Il caso esaminato e le sentenze di merito
L’amministratore di una società aveva indicato nella dichiarazione dei redditi un costo, a titolo di retribuzione ai lavoratori dipendenti, maggiore di quello effettivamente sostenuto. La società aveva, pertanto, fruito di un’indebita riduzione del carico fiscale per il periodo d’imposta considerato. Tale condotta era stata rilevata nel corso di una verifica della Guardia di Finanza e aveva portato all’avvio di un procedimento penale. Il processo di merito a carico dell’amministratore, celebrato dinanzi al Tribunale e alla Corte d’Appello di Palermo, aveva portato a una condanna di quest’ultimo per il reato di “dichiarazione fraudolenta mediante l’uso di fatture o altri documenti per operazioni inesistenti “ (art. 2 del D. Lgs. N. 74/2000). L’amministratore proponeva, pertanto, ricorso in Cassazione sulla base di una serie motivi fra i quali la mancata corrispondenza fra il fatto contestato (deduzione di somme per prestazioni di lavoro non effettuate) e quello oggetto della condanna (mancata erogazione delle somme per prestazioni di lavoro effettivamente ricevute e indicate in contabilità).

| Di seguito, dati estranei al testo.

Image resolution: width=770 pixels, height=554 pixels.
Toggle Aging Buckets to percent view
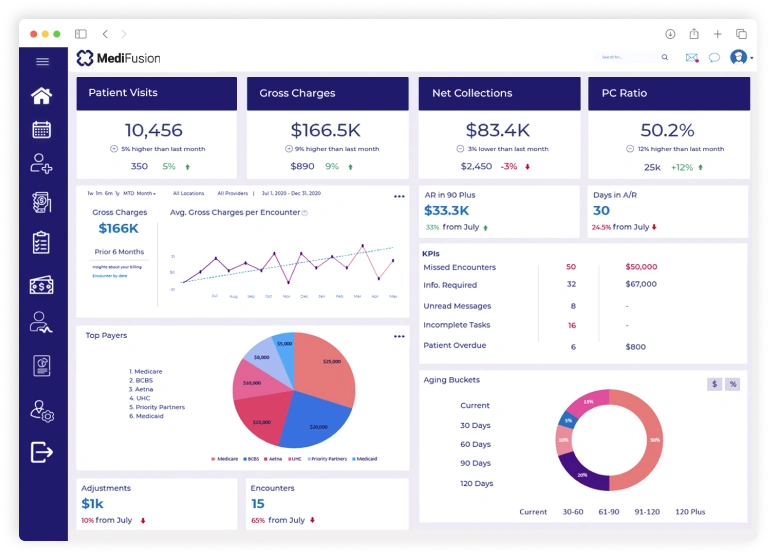click(732, 384)
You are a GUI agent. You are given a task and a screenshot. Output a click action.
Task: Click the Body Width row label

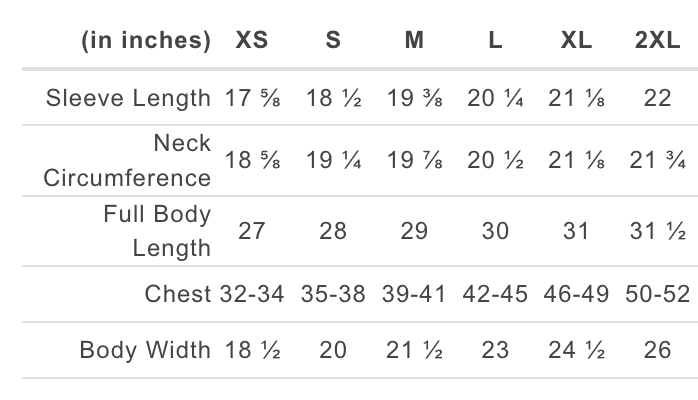tap(145, 350)
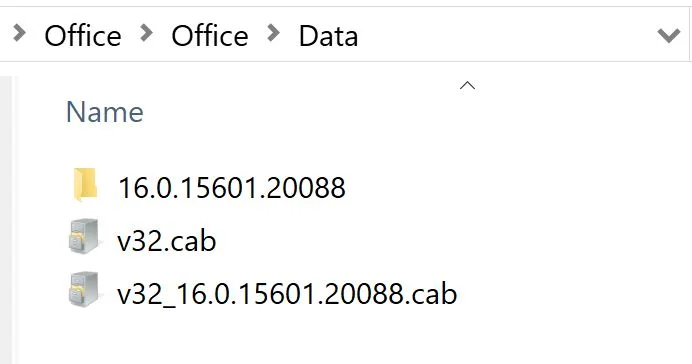Sort files by the Name column header
Screen dimensions: 692x364
coord(105,112)
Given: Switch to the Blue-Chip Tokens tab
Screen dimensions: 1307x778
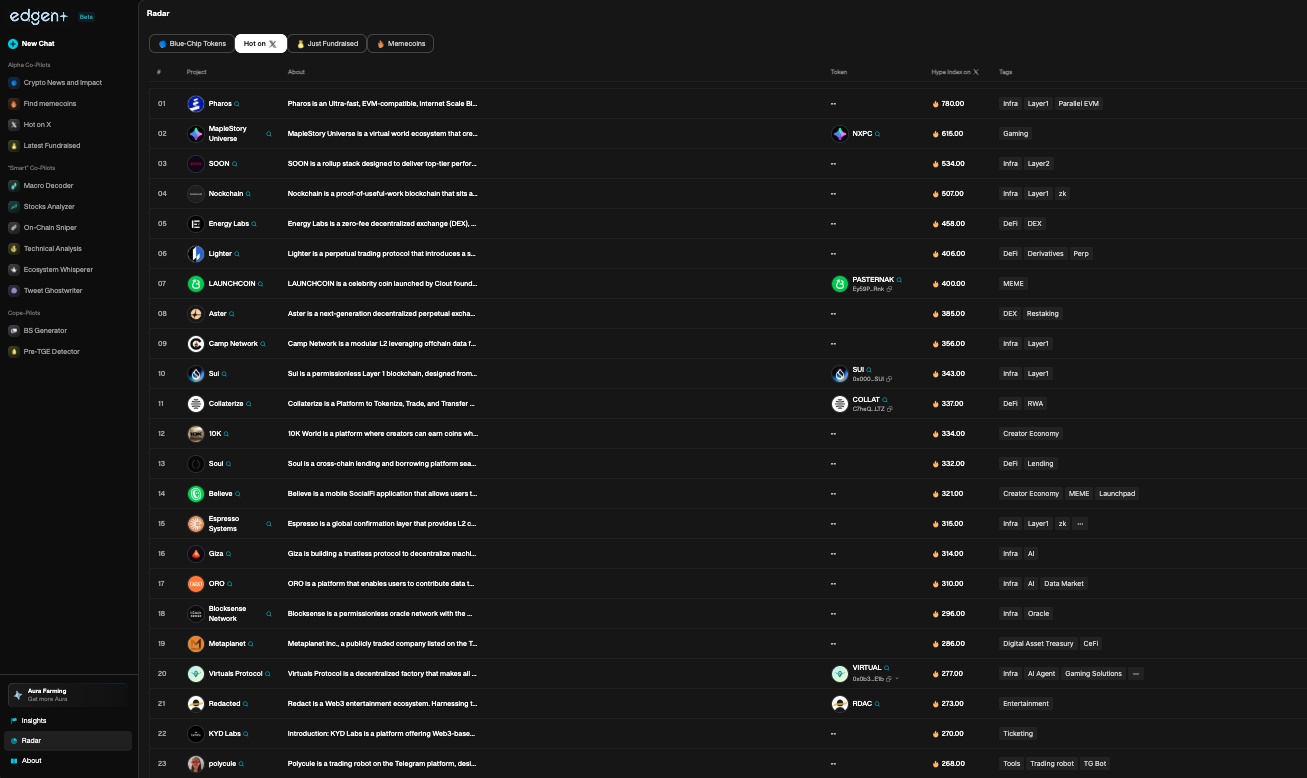Looking at the screenshot, I should pyautogui.click(x=191, y=44).
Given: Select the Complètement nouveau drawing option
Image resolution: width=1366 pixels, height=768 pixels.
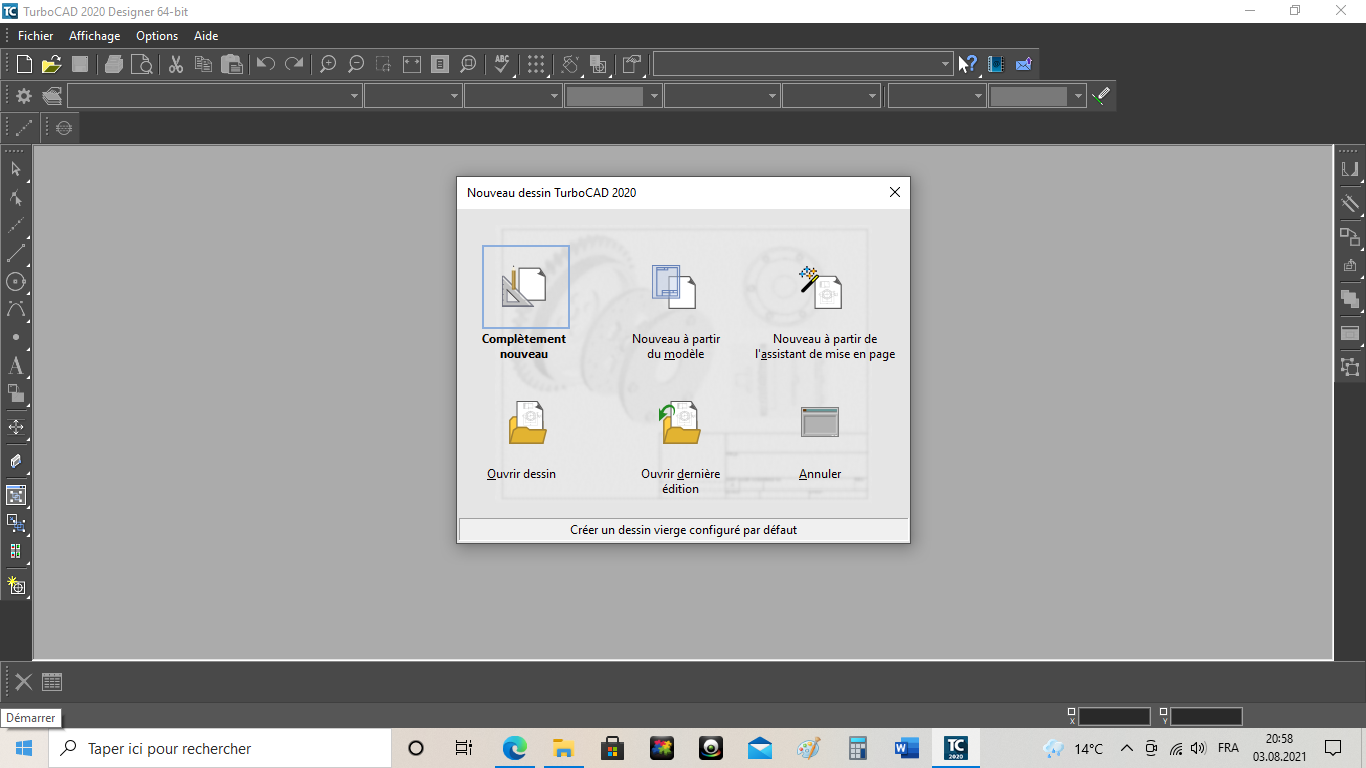Looking at the screenshot, I should (x=525, y=288).
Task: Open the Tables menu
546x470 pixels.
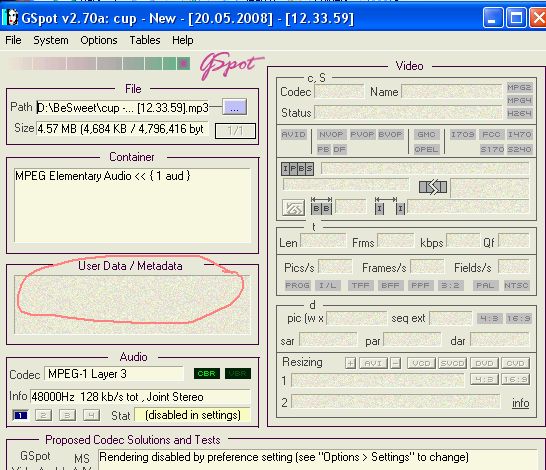Action: click(145, 40)
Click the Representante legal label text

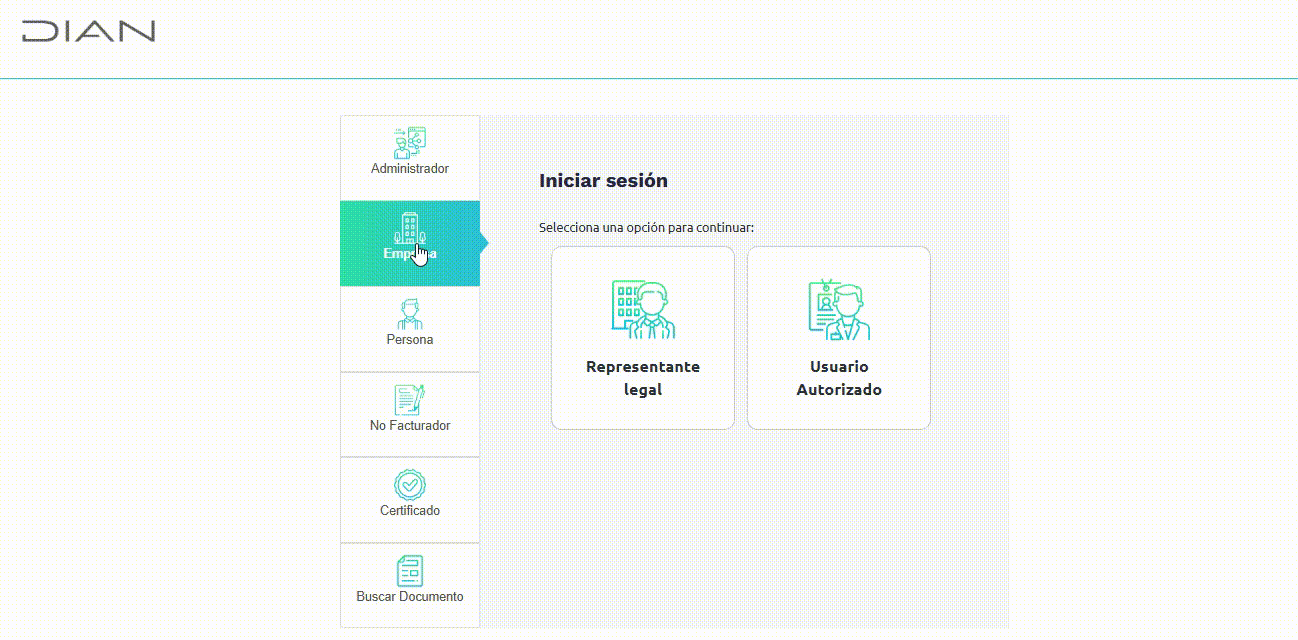tap(642, 378)
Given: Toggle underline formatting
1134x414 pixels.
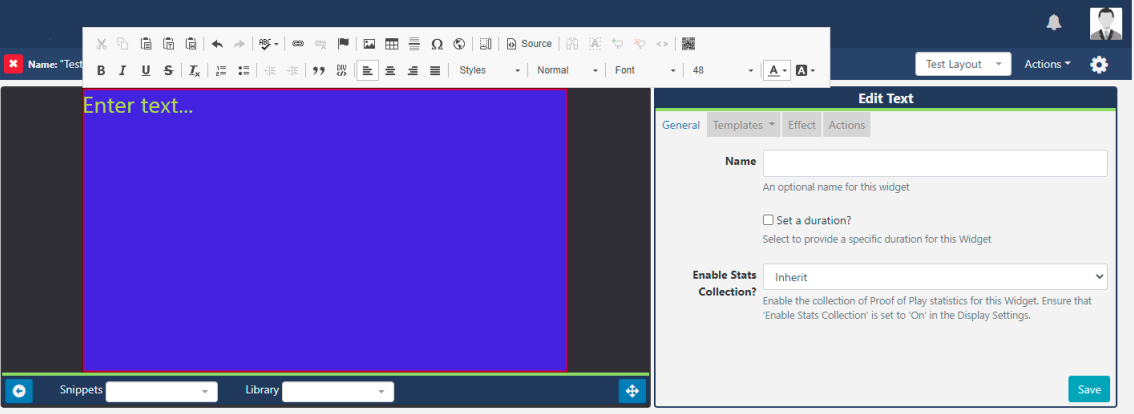Looking at the screenshot, I should click(146, 71).
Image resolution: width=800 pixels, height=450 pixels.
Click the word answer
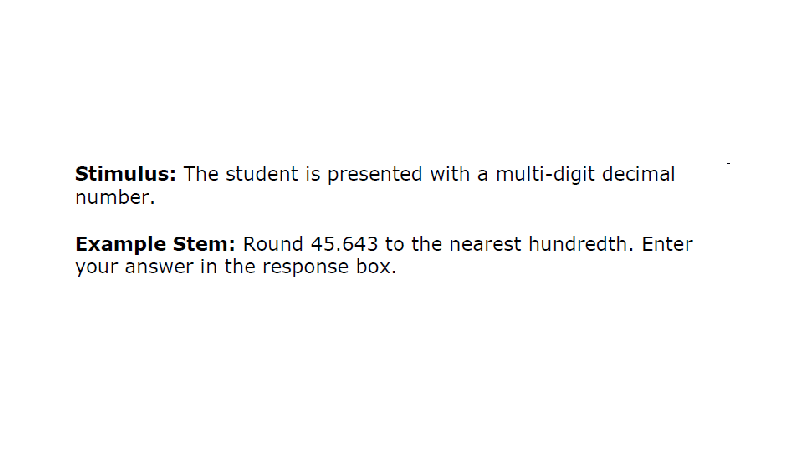point(159,267)
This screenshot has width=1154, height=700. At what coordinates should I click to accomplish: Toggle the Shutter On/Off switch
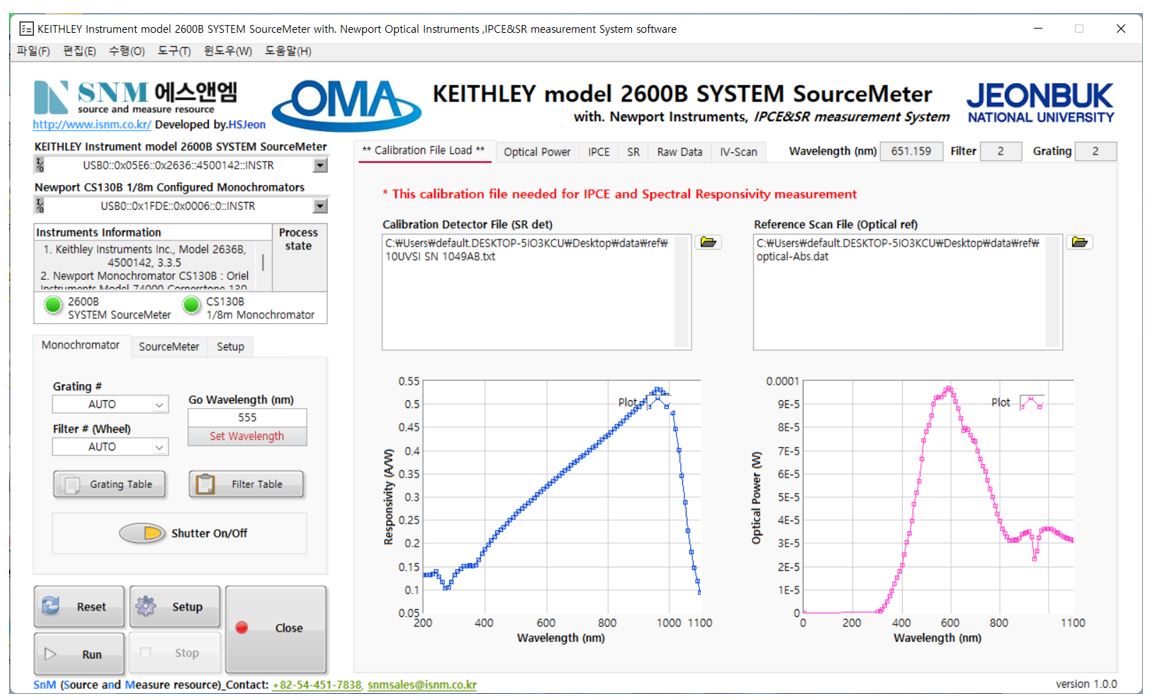coord(142,533)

La pronuncia della Corte di Cassazione
La Suprema Corte ha sancito che per integrare il reato di “dichiarazione fraudolenta mediante l’uso di fatture o altri documenti per operazioni inesistenti” è necessario che il contribuenti indichi in dichiarazione componenti passivi fittizi per operazioni, in tutto o in parte, inesistenti. Per la sussistenza della fattispecie denominata “dichiarazione fraudolenta mediante altri artifici”, al contrario, è sufficiente il compimento di una frode contabile con l’utilizzo di un artificio che permetta di ostacolare l’accertamento della realtà (per esempio, la tenuta di una contabilità parallela “in nero”). Sulla base dell’interpretazione sopra descritta la Corte di Cassazione ha rilevato che la condotta del ricorrente non riguarda prestazioni di lavoro inesistenti, ma realmente fruite dalla società. La Suprema Corte ha affermato, inoltre, che il giudice d’appello non ha indicato nella motivazione i “mezzi fraudolenti” che sarebbero stati utilizzati dall’imputato per occultare la realtà. La sentenza di merito è stata, quindi, cassata con rinvio ad altra sezione della Corte d’appello di Palermo.
Brevi considerazioni
Nel caso esaminato la Corte di Cassazione ha chiarito la differenza fra due delle fattispecie delittuose previste dal Decreto Legislativo numero 74 del 2000 in materia di reati tributari. Il confine fra i due reati è rappresentato dal fatto che nella “dichiarazione fraudolenta mediante l’uso di fatture o altri documenti per operazioni inesistenti” il componente indicato in dichiarazione riguarda una prestazione, in tutto o in parte inesistente. Nella fattispecie della “dichiarazione fraudolenta con uso di altri artifici” la prestazione è effettivamente avvenuta, ma il contribuente utilizza dei “mezzi fraudolenti” per ostacolare l’accertamento della realtà. E’ importante sottolineare che la differenza tra le due fattispecie non è rappresentata dalla pena prevista, in entrambi i casi da 1 anno e 6 mesi a 6 anni di reclusione, ma dalla presenza di una soglia di non punibilità per il delitto di “dichiarazione fraudolenta con uso di altri artifici”. La rilevanza penale di quest’ultimo reato è esclusa, pertanto, se l’imposta evasa non supera 30 mila Euro o l’importo dell’elemento attivo/passivo fittizio non è superiore al 5% del totale o comunque a 1 milione di Euro. Per il delitto di “dichiarazione fraudolenta mediante l’uso di fatture o altri documenti per operazioni inesistenti” non è prevista, al contrario, alcuna una soglia di punibilità e ogni condotta è penalmente rilevante, a prescindere dall’imposta evasa.